# ASSIGNMENT
Only the lines from the one containing "You are a computer-use" through the end of the listing are to be repeated, exactly and without pictures.

-------- DATA SUPPLIED --------

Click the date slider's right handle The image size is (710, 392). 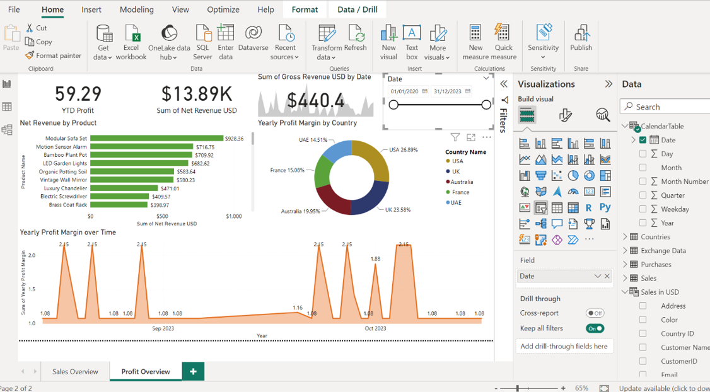486,105
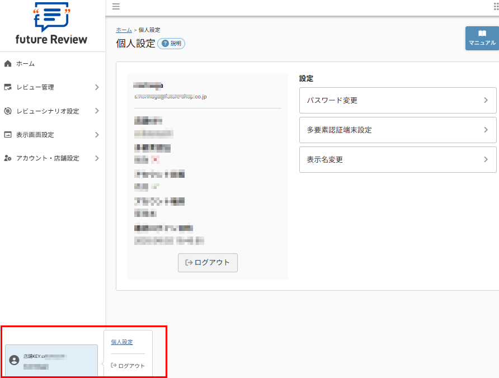This screenshot has width=499, height=378.
Task: Open the hamburger menu icon
Action: 116,7

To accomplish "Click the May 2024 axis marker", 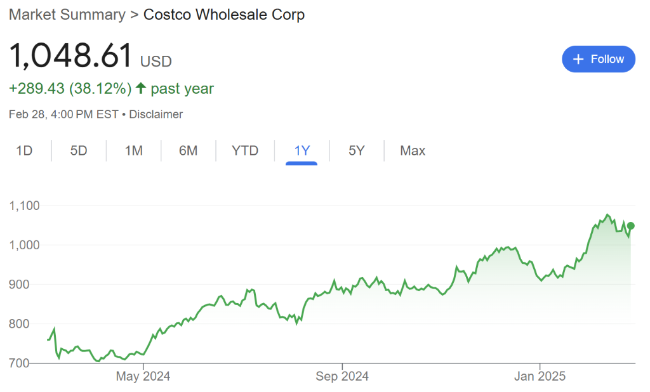I will [x=143, y=376].
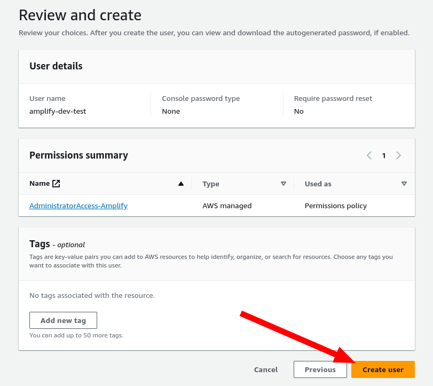Screen dimensions: 433x386
Task: Go to next permissions page chevron
Action: tap(398, 155)
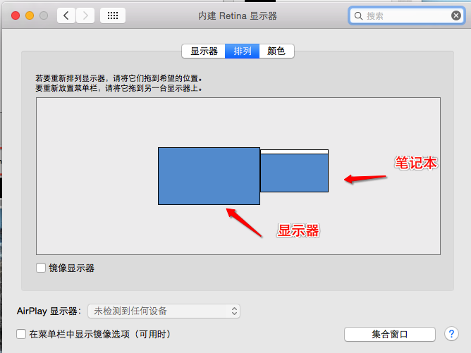Select the 排列 tab

coord(243,51)
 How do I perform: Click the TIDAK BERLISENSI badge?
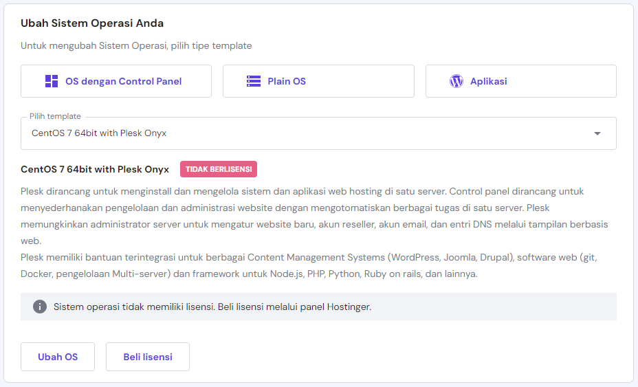tap(219, 169)
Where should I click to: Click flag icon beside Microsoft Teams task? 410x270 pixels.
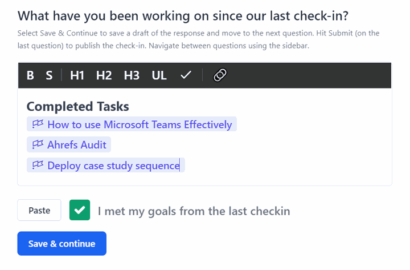pyautogui.click(x=38, y=124)
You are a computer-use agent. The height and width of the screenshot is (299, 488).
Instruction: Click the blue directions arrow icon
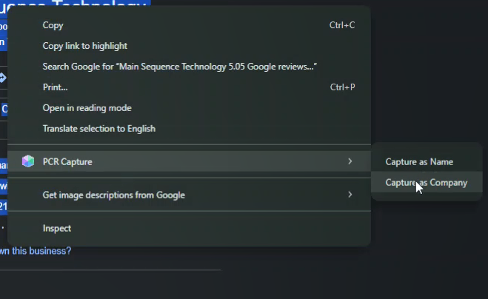coord(3,78)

--------

# YOUR SOLUTION
You are a computer-use agent. The height and width of the screenshot is (299, 488).
Instruction: Click the blue directions arrow icon
coord(3,78)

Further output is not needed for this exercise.